Last but not least, the daily operation processes are quite complex and often involve different roles from different teams. In a VMware environment, this could be an App admin, a VMware administrator and a Storage admin. Unfortunately, deployment processes, with many people involved, tend to be time consuming. Usually they have a lack of automation, with slow reactions to requests.

Consumers do not want to worry about the underlying storage technologies and processes. They would just like to have an automated solution, which meets the following capabilities:

  • The provision of storage that matches the application requirements.
  • Reduce cost of operation.
  • Reduce time to provision storage.
  • Fast implementation of changes.
  • Granular or selective control how to provision storage.
  • Have a self-service portal to deploy their own resources.

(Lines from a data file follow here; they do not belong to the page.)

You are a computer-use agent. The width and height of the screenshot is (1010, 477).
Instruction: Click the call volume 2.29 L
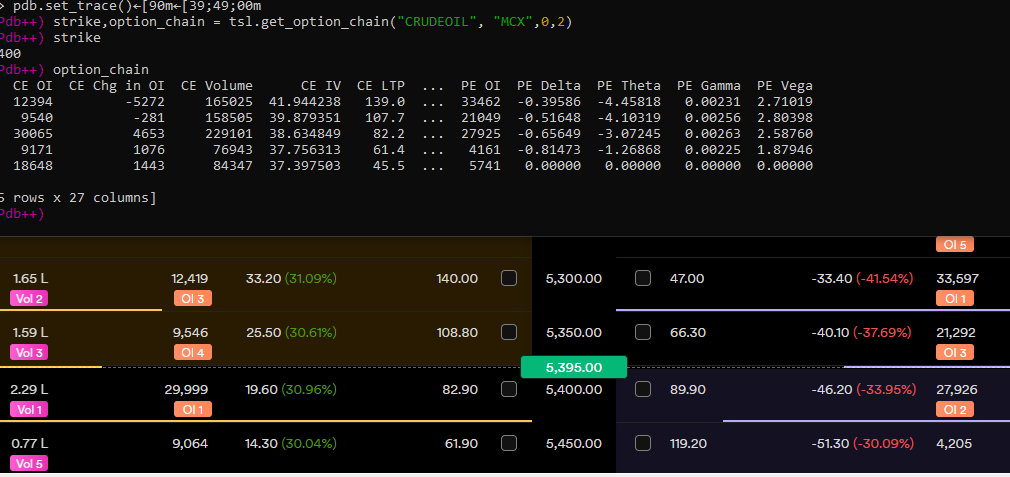29,388
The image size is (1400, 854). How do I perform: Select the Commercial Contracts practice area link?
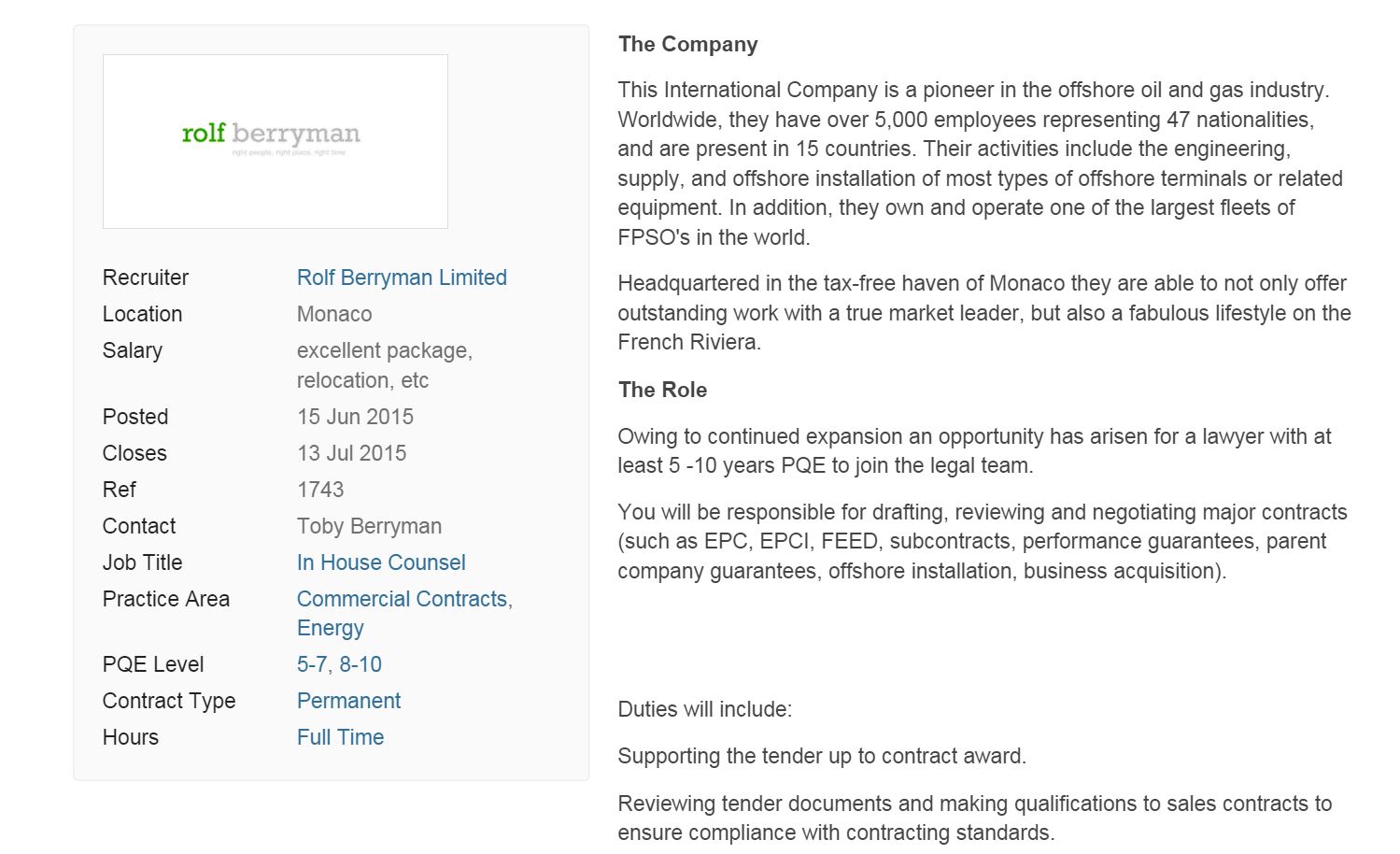(402, 599)
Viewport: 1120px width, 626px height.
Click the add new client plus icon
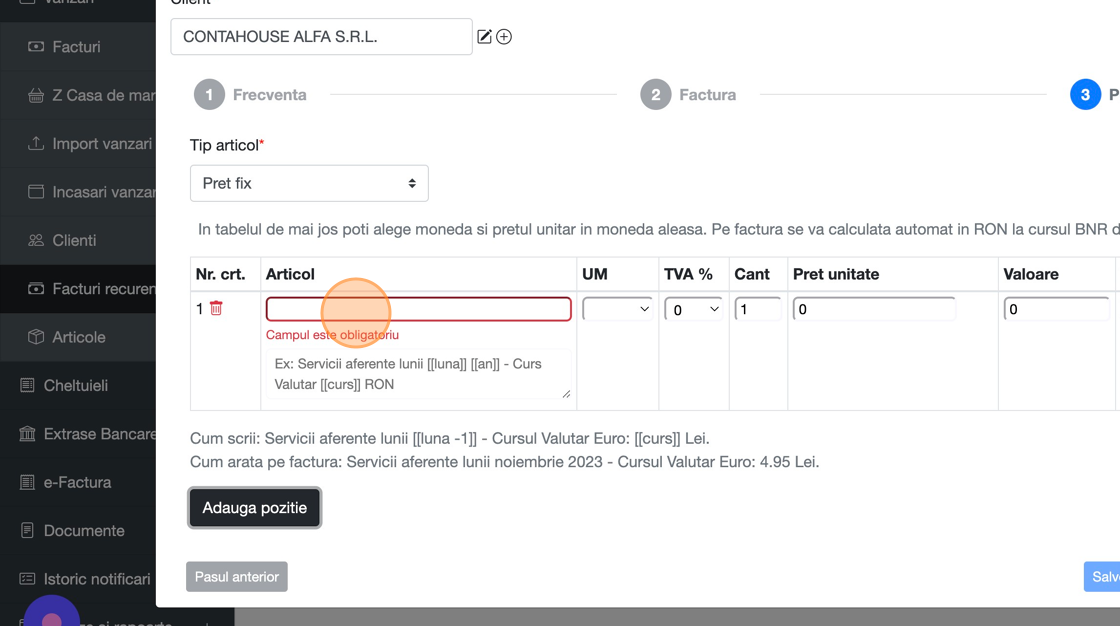pos(504,37)
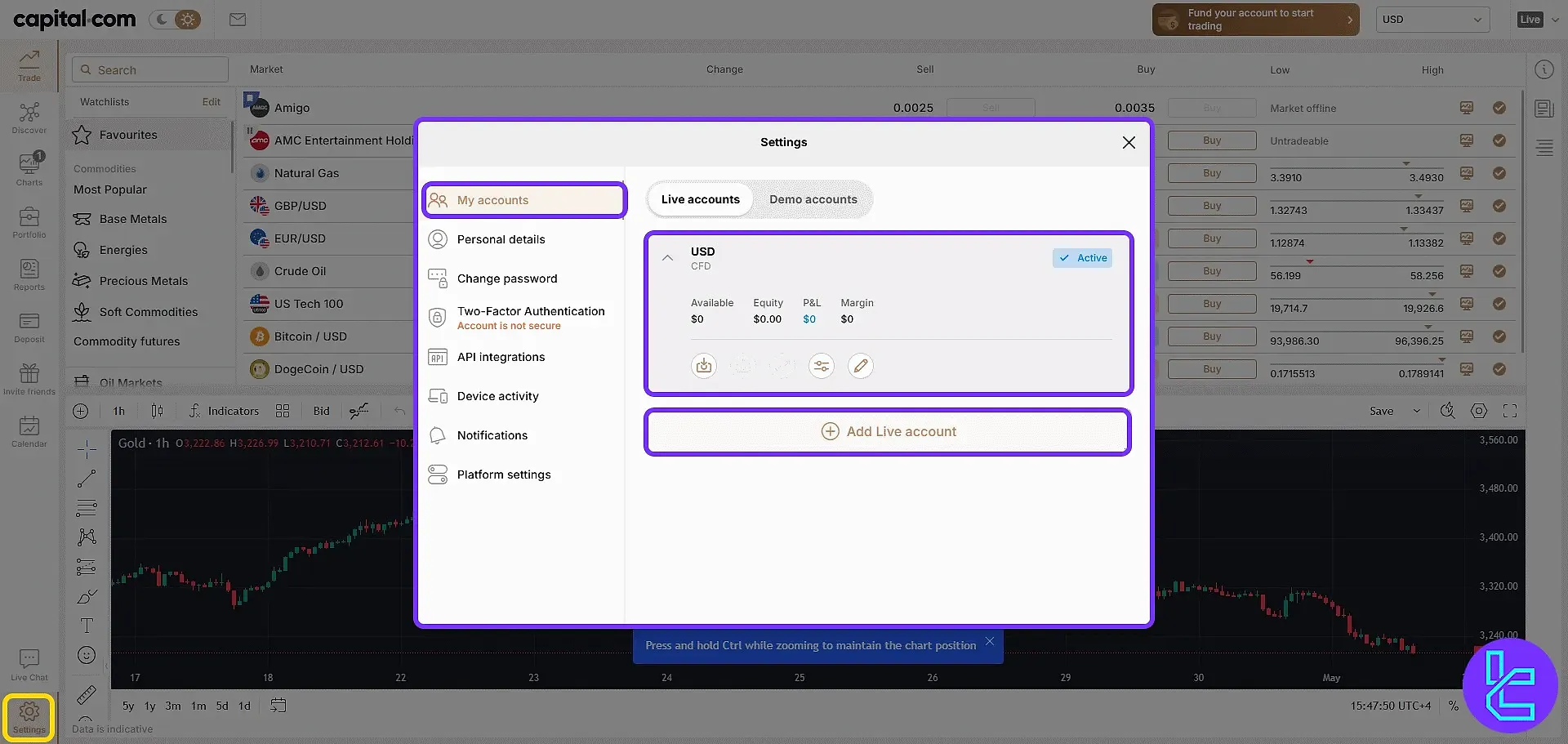
Task: Click the pencil edit icon for USD account
Action: pos(860,366)
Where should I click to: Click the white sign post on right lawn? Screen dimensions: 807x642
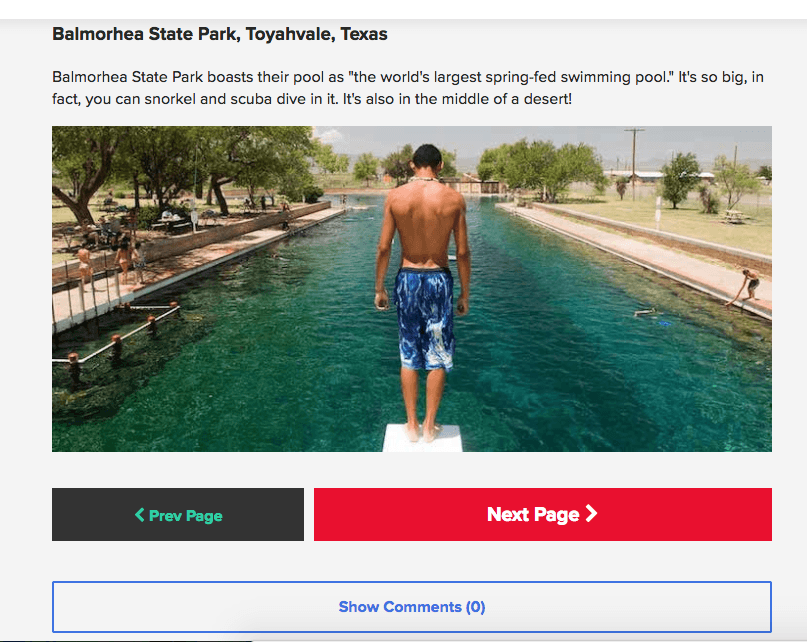[x=658, y=211]
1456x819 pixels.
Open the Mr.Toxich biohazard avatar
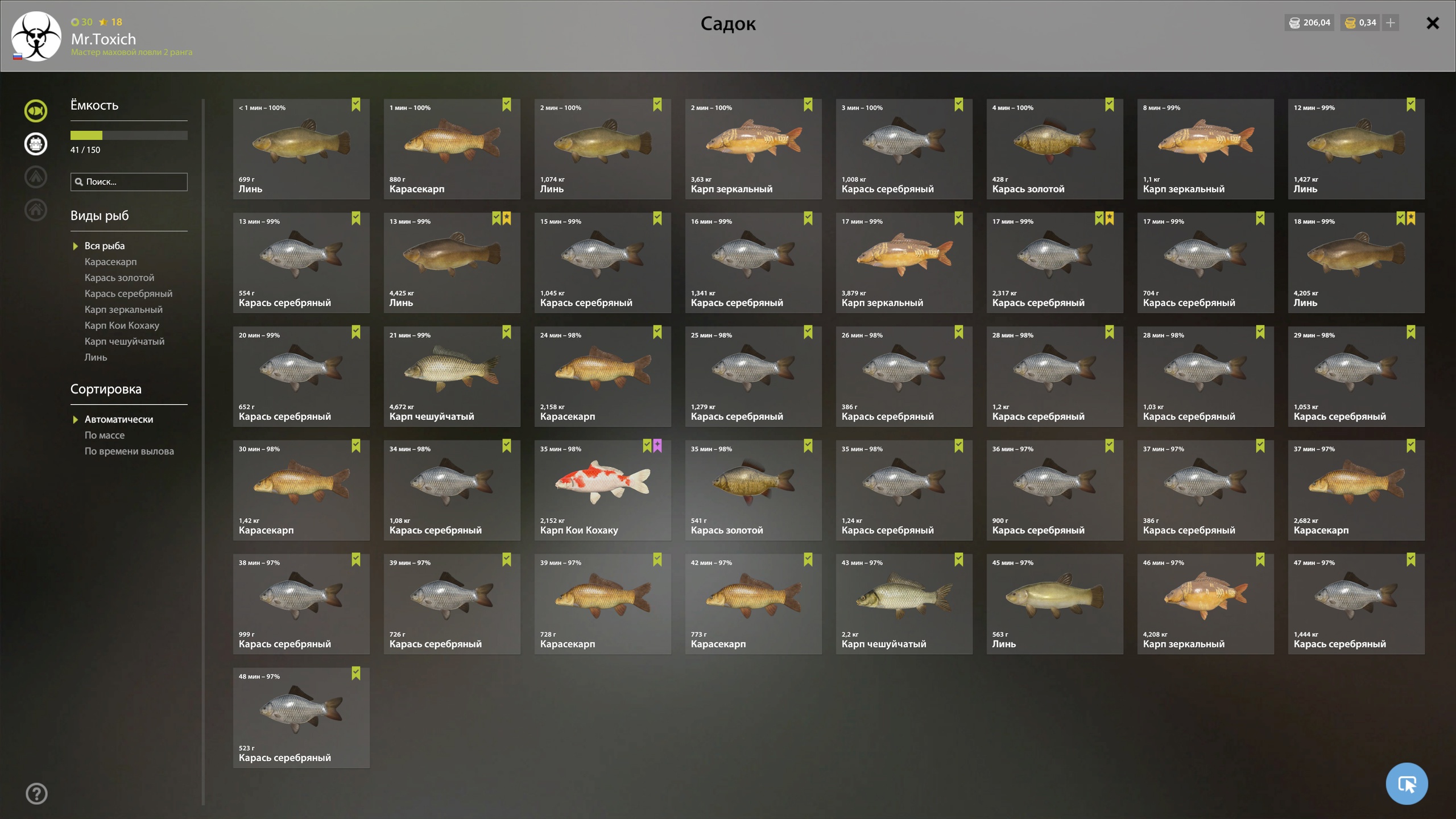(x=36, y=36)
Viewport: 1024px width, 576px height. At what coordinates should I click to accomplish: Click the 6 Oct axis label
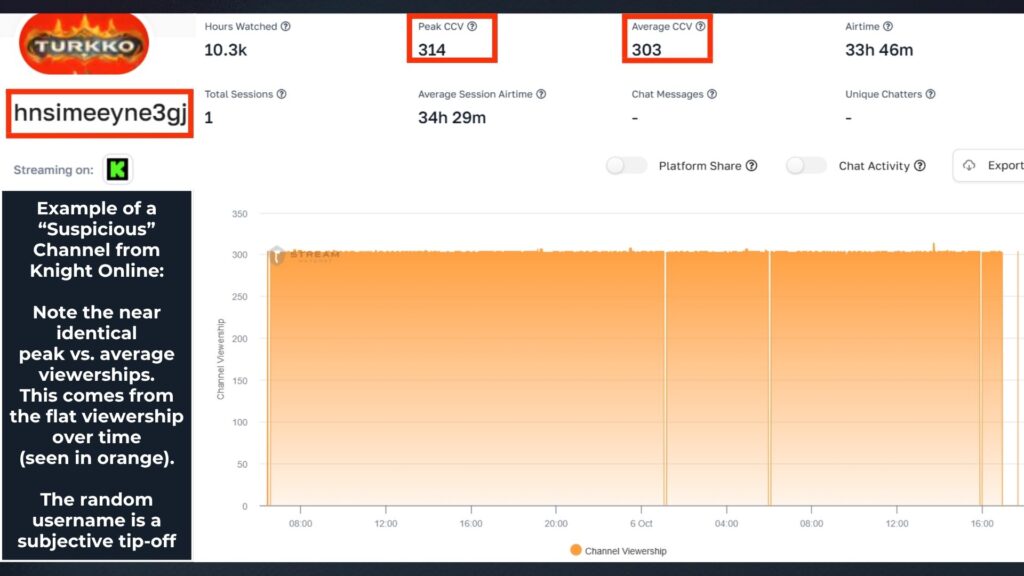coord(641,523)
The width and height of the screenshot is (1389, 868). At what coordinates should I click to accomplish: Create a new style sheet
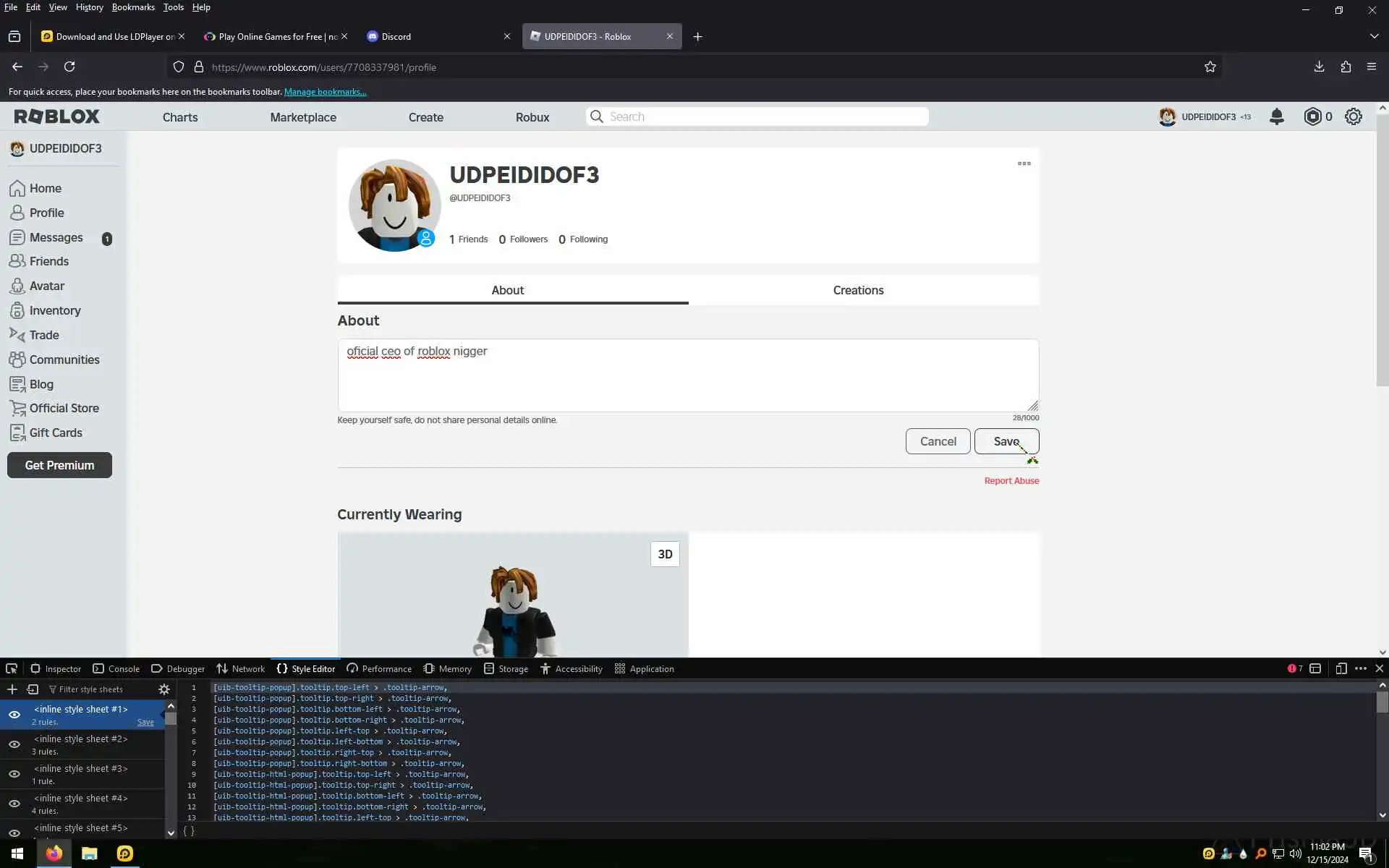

When it comes to the implementation of such storage automation, administrators can start by leveraging some of the vSphere platform features, capabilities, and products:

  • vRealize Automation
  • vRealize Orchestrator
  • Storage Policy-Based Management (SBPM)
  • VMware Aware Storage APIs (VASA)
  • vSphere Tags

VMware offers an Orchestrator plug-in for Storage Policy based Management,[1] as well. This tool provides a policy driven storage consumption model definition, i.e. the ability to consume all vSphere storage through software defined policies and the automated deployments based on service level agreements.

There are also other vendors, who provide some kind of support for storage automation and Orchestrator. Amongst others, there are; NetApp, Hitachi, EMC, IBM and Solidfire. These tools usually provide several built-in workflows and actions, which can be used by an administrator, for higher level workflows that automate storage tasks. For example, this could be the ability to provision; storage datastores or LUNs, NFS datastores, backup SAN datastores or indeed restore storage based VM snapshots.

22.6 Summary

This chapter introduced the ‘Advanced Service Designer’ and XaaS blueprints. After giving examples of where the ASD can be used, we showed how to configure the ASD. This involved some endpoint (amongst others the endpoint for vSphere) and Active Directory configuration. Once the configuration was finished, we explained the basics of custom resources, service blueprints, custom actions and resource mappings.

One of the strengths of the ASD is its ability to build dynamic request forms. When creating such forms, input validation is very important. This could be done within the ASD or, alternatively, Orchestrator as well.

With that knowledge in mind, we implemented several use cases. First, we showed how to provision and withdraw an Active Directory resource.

The second use case, demonstrated how to call an IaaS blueprint from ASD (a good alternative to the standard approach, when dynamic input fields are needed).

Finally, we introduced storage automation and its challenges. We also looked at the technical means, with which it is possible to achieve such automation.